When Mr. Bowers asked me to stay after class, I was sure I had flunked an exam or my project was not up to snuff. I was wrong. He had a proposition for me, a class A week-long, class A encampment in Phoenix, Arizona during the summer sponsored by CAP. He asked if I'd like to go and explained I would need a senior advisor's recommendation. He offered the recommendation and it took less than a heartbeat to say yes. My only obstacle was my mother. She did not think girls should be away from their families for so long, not at sixteen. Mr. Bowers must have been convincing and persuasive because when June came around I was on my way to Phoenix.
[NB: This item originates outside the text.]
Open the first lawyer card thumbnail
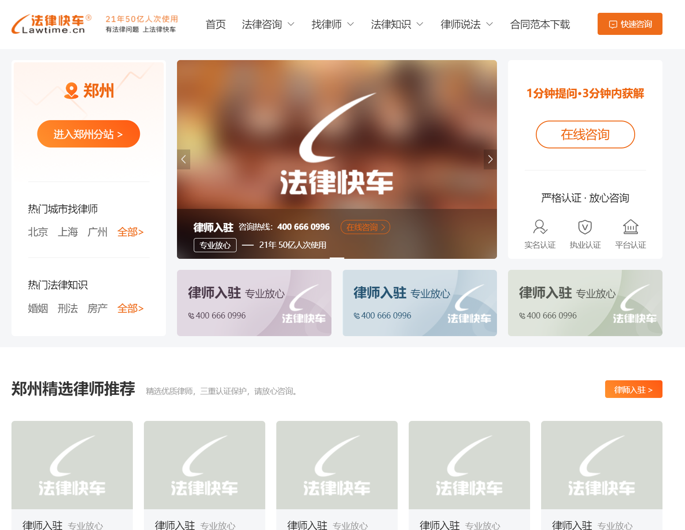 click(x=72, y=465)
Just like the class A encampment I had attended the month before at Wright Patterson AFB in Dayton, Ohio, I spent a lot of time marching, drilling, classes and taking my turn at KP (kitchen patrol). Something was up. I could feel it. I didn't know what it was until the commander of our barracks pulled me aside Thursday night just before taps. I was scheduled for KP at 0600 hours and I was not to attend. I would get to sleep late because I was going to the glider field. I thought it was to watch and found out to my sheer delight I was going to go up in a glider, first with an instructor and then alone. It was the moment I had waited for since I first read the story of Icarus. I was going to fly, but I was smarter than Icarus; I knew better than to fly too close to the sun.
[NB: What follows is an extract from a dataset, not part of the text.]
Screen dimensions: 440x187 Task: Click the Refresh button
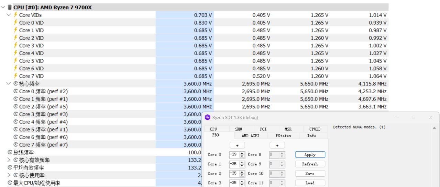pos(310,164)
Nervous until the moment I stepped up into the cockpit, my hands stopped shaking and my heart sped up. My smile was a permanent fixture. I listened to the instructor and followed her directions to the letter. The plane towed us to the runway, waited for clearance and then shot up into the hazy blue towing the glider behind him. We kept the rudder straight and followed with a jerk that put us airborn and headed for the red and white cliffs in the desert where the thermals would keep us flying when the cable was released.
The instructor released the cable and we were free. The nose dipped and the instructor brought it back up, leveling the wings and explaining how to judge the warm air rising from the desert floor and how to feel the buoyant lift. I was an eagle, wings spread to catch the thermals, gliding, dipping and soaring high above the ground. Patches of green and deep slashes into the sandy ground slipped past with barely a glance. My eyes were on the sun and the horizon as I worked the currents and then headed back to the airfield.
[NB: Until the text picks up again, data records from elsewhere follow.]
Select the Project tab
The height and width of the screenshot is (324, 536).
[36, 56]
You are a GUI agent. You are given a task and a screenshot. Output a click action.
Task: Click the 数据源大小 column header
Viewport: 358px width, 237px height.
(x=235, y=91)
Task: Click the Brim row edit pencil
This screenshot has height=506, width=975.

The cockpit was silent except for the whoosh of winds whispering past. The instructor coached me on the landing. The wheels bounced once and then raced across the macadam slower and slower until we stopped. I didn't want lunch when I climbed out of the cockpit, I wanted to go back up, to fly the desert alone among the eagles and falcons, wings outstretched to catch the winds and hear the silence in the perfect afternoon sky.
I soloed that afternoon, landing while connected to the tower, reluctant to give up the freedom and joy. I finally understood why Icarus flew into the sun. He was drunk on the exhilaration of being beyond gravity's reach, the joy of weightlessness and the pure freedom of the silence and peace found above the earth where the soul reaches toward the stars, to the brig ht golden star at the center of the heavens. It was hard to land the glider, not because I didn't know how, but because I didn't want to come back to earth. To be earthbound after such freedom is difficult. No wonder birds make their nests in trees and among the tall crags of mountains. They want, as I did, to be closer to the skies where a short leap and a strong thermal draft buoys the wings as they reach for the sun.